For both Jones and GMAC, the stakes are high. The pandemic forced more business schools to go test-optional or to be far more generous in granting test waivers. That change occurred as the Educational Testing Service’s GRE exam continued to gain market share. The proliferation of other graduate management degrees along with online MBA options that do not require applicants to take a standardized test also have deeply cut into the organization’s core product. The result: GMAT test-taking has plunged to historic lows, and the organization she now leads has posted losses of $9.1 million in 2019 and 2020, according to public filings. Program revenue in 2020 fell 33% to $60.4 million, down from $89.8 million in 2019.

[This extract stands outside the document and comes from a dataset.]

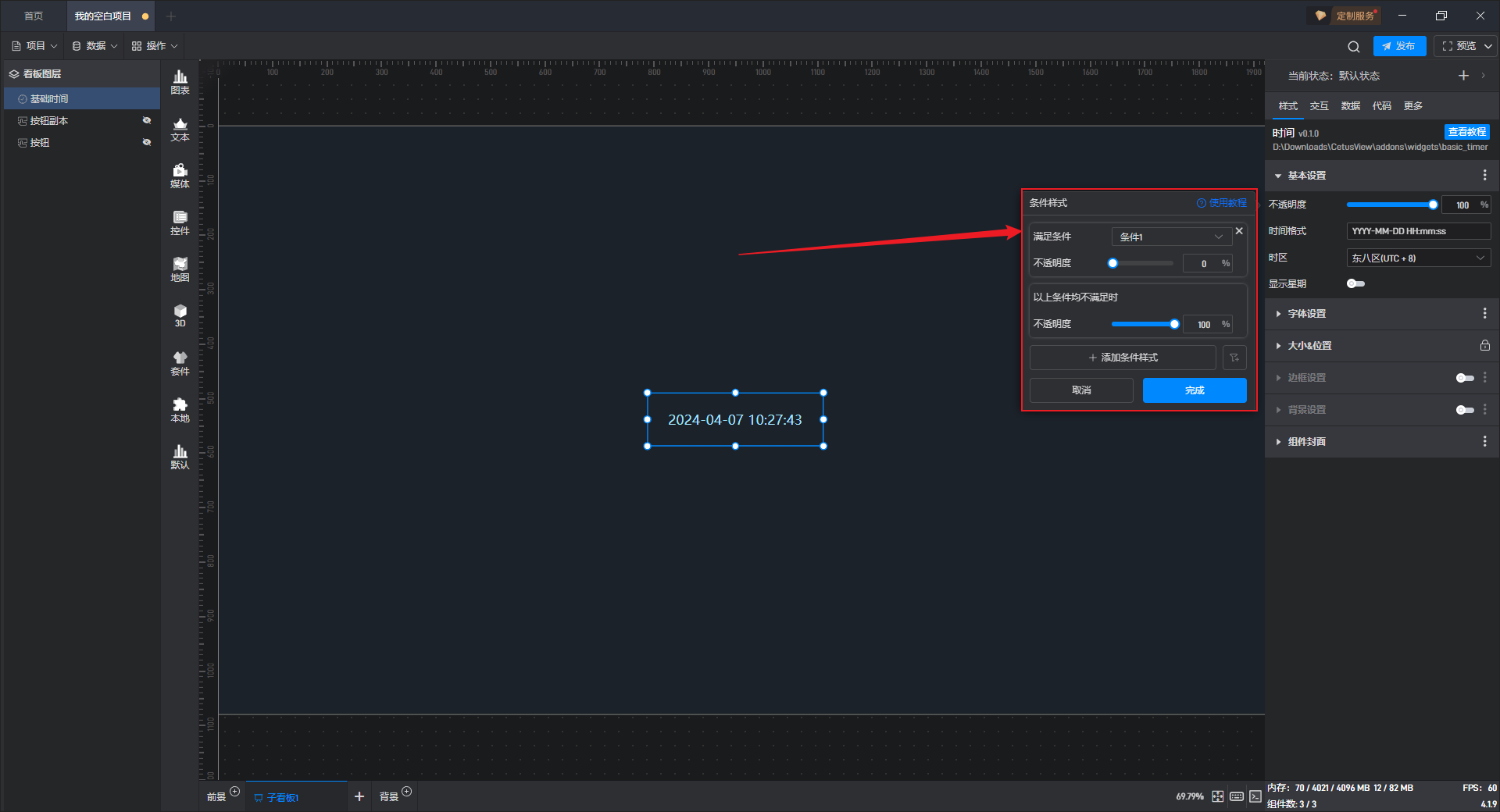Toggle visibility of 按钮副本 layer
This screenshot has width=1500, height=812.
[146, 120]
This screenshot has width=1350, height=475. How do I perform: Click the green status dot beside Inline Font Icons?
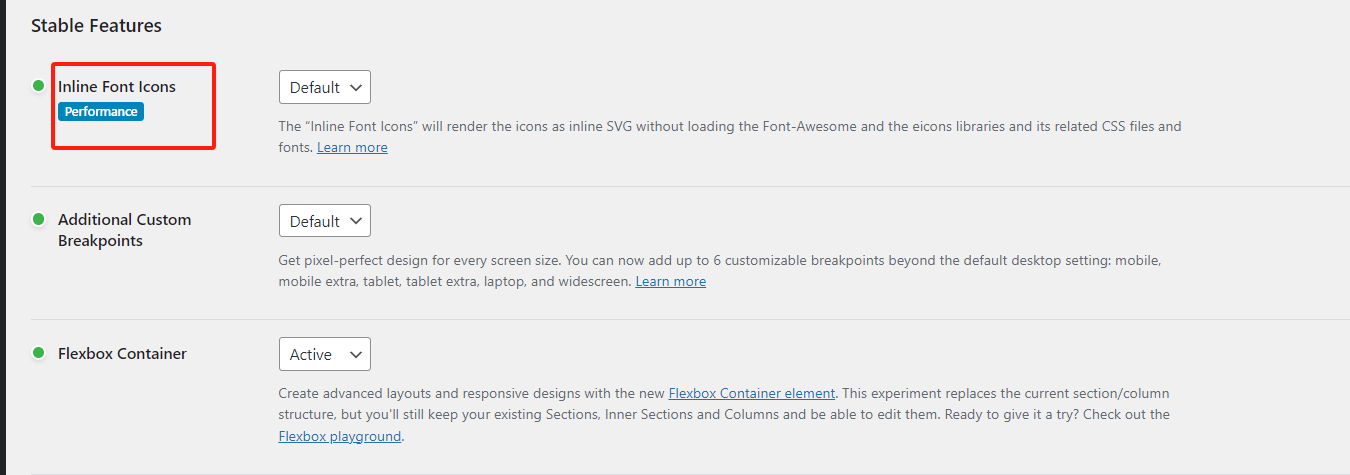tap(39, 86)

At the same time, applications to full-time residential MBA programs in the U.S. are in decline, particularly from domestic candidates. Getting more of them in the pipeline is another objective for the new test. “I would love to see more people coming into the pipeline because they are less daunted by the testing requirements,” adds Jones, who took over CEO duties in October of last year.  “I also hope more people see the test as a way to shine. We want to be that option. I want to reinforce the notion that schools are getting a very good read for student readiness for their programs. I hope we are adding more insight and information on the school side to help them better evaluate their candidates.”

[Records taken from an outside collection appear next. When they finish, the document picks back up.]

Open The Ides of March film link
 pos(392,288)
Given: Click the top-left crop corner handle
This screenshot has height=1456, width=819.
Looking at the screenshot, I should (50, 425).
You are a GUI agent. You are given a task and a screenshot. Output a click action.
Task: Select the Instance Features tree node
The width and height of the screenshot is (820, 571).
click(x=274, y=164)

Jones had faced a similar challenge at the Associated Press where she spent 13 and one-half years from 2004 to 2017, a time when the rise of social media wreaked havoc on traditional media outlets that AP long relied upon for business. She rose to become vice president of products before being recruited to GMAC by an executive search firm. Jones, who lived in Montclair, NJ., with her husband and two boys, and commuted to work in New York City, welcomed the change. “I was spending a lot of time on the commute and away from them when I would have liked to be a little closer,” says Jones.

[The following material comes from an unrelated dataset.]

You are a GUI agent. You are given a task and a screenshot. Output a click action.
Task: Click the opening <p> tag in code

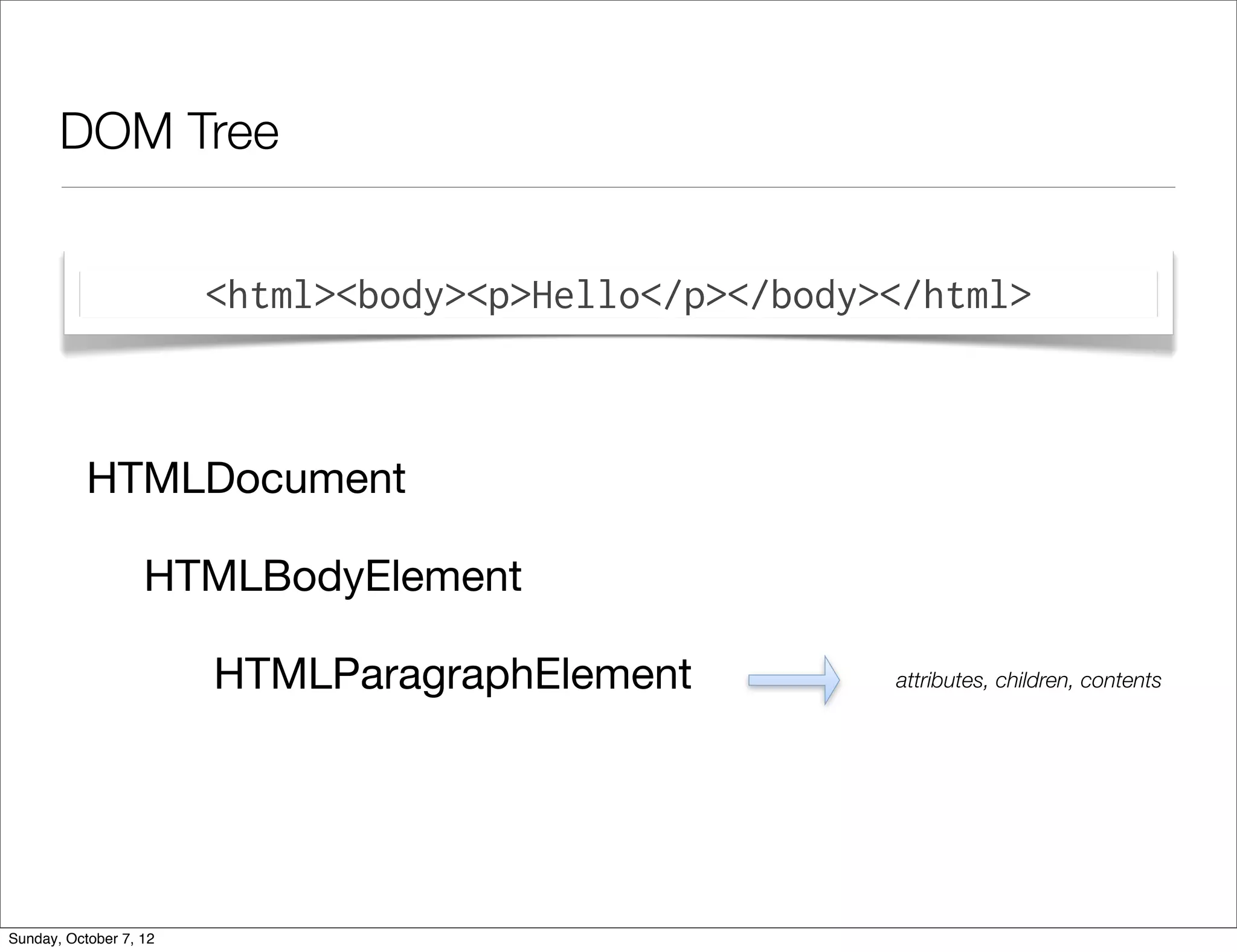[498, 295]
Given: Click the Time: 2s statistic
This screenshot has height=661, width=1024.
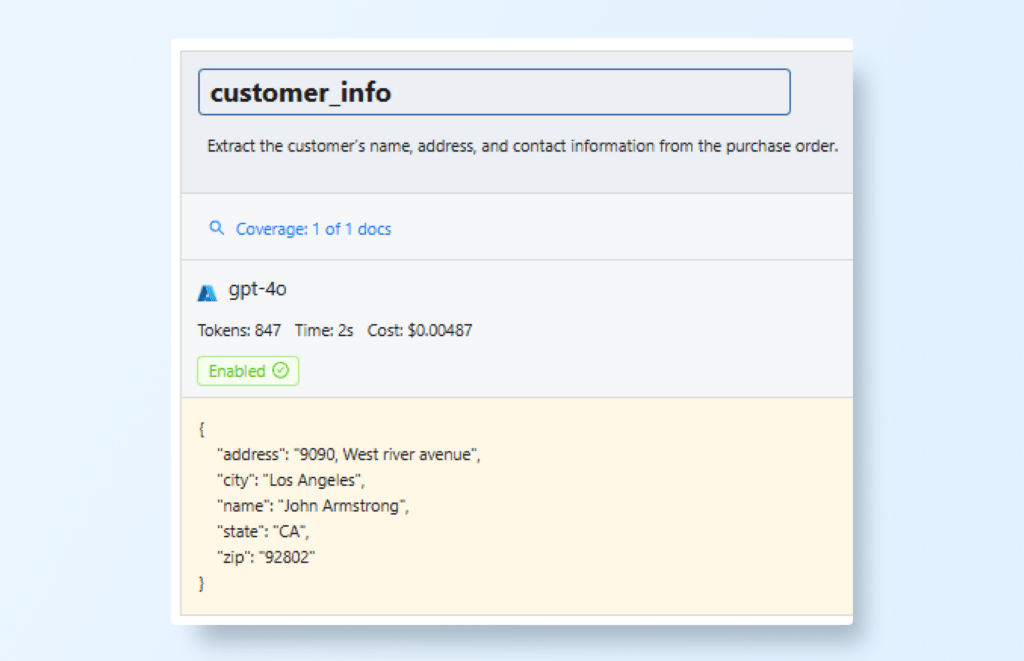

GMAC could not have found a better successor to CEO Sangeet Chowfla who stepped down after a nine-year run. A Stanford MBA who scored over 700 on the GMAT when she was in her early twenties, Jones is not merely a believer in an MBA education. She is a unabashed advocate of the test, having sat for the GMAT on her 21st birthday. “I have been a little early on everything,” she observes.

Jones was admitted to Stanford Graduate School of Business in 1993 without full-time work experience. She enrolled at the age of 22 immediately after graduating magna cum laude from UCLA where she had earned her undergraduate degree in math and applied science. “It was extraordinarily unusual,” acknowledges Jones. “I think there was only one other person in my class who came direct from undergrad and that person had health issues that were degenerative. I was the baby in my class by far which was an interesting experience.”

Her early decision to get an MBA was informed by a chance meeting with MBA interns at Procter & Gamble where she was doing a field internship in marketing as an undergraduate student. “They were doing really interesting work with some interesting tools like Excel and Powerpoint,” she laughs. “I didn’t have access to them but thought that was really interesting.”